Keywords: CAD/CAM, GT, CAPP, part family formation, feature recognition.
R. Dhanlakshmi M.E, currently pursuing her PhD in Computer Science from Mother Teresa women’s University, Kodaikannal, Tamilnadu. Her research interests are in the areas of intelligent tutoring system, networking, internet protocols, data mining and cryptography. She received her Bachelor’s degree in Electrical and Electronics Engineering from Madras University, Master’s degree in Computer Science and Engineering from Madurai Kamaraj University. She has published 2 technical papers in the referred International journal and 8 papers in national and international conferences.
Subramaniam Arunachalam is a senior lecturer in Manufacturing Systems Engineering in university of East London, UK. He has many years of experience in teaching and developing course materials in manufacturing and operations management disciplines. His fields of research interest include lean concepts, manufacturing systems engineering, strategy and management, quality management, supply chain management, manufacturing simulation, production management, total quality management and project management. Dr. Arunachalam is a visiting professor at several universities abroad and has presented many invited papers in international conferences. He has published more than 160 articles in refereed journals and conferences.
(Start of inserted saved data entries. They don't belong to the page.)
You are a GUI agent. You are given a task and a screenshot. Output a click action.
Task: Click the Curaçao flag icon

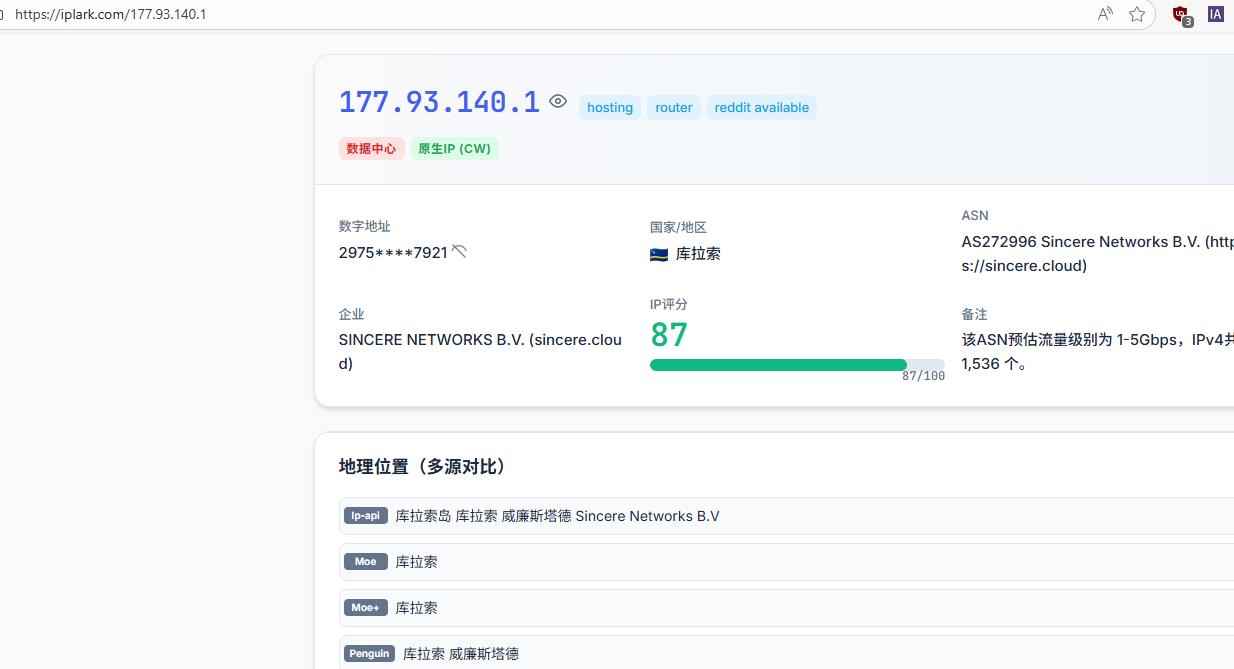point(659,254)
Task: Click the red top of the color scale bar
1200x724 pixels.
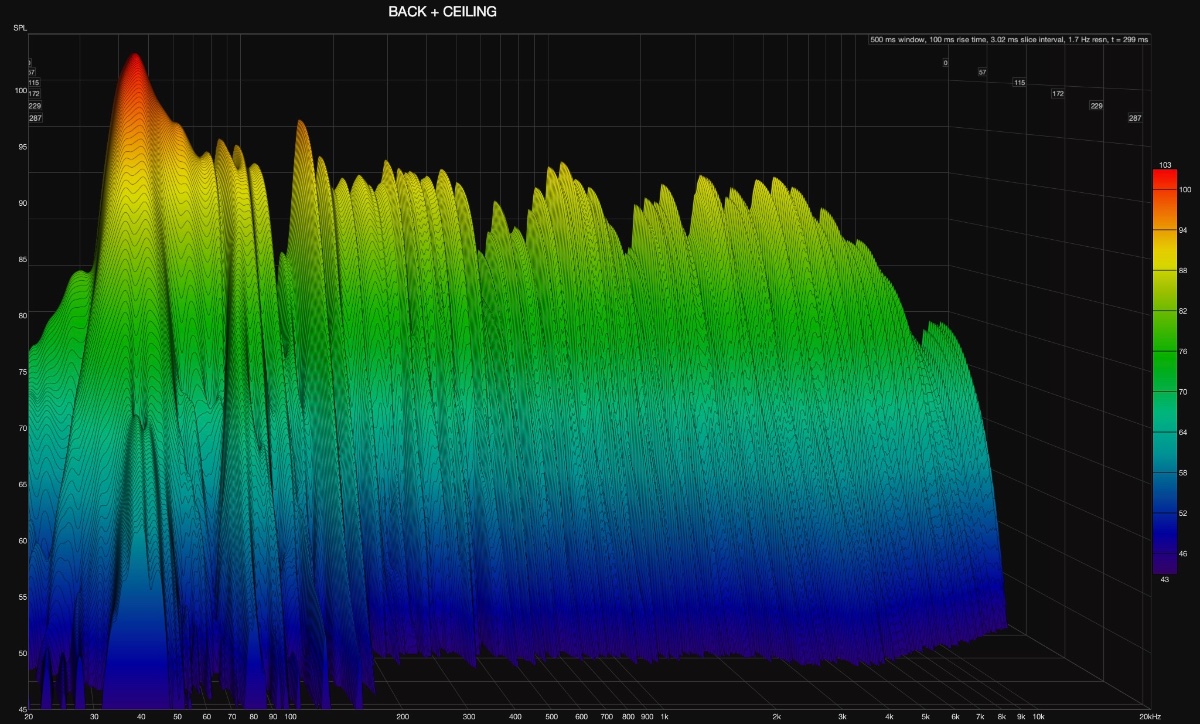Action: 1164,176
He has carried out several consultancy projects in productivity improvement using simulation techniques, designing quality management systems, implementation of lean systems, process reengineering, market penetration analysis, introduction of inventory control and MRP systems and developing training material for leans systems, six sigma and productivity improvement. Dr. Arunachalam is also actively involved in many international collaborative research projects.
Sankaranarayanasamy K. is currently Professor of Mechanical Engineering at NIT Trichy. He obtained his PhD from IIT Madras. His areas of interest are Gears, Tolerance analysis and Laser Welding. He has published over 30 research papers in international journals and 50 research papers in international conferences.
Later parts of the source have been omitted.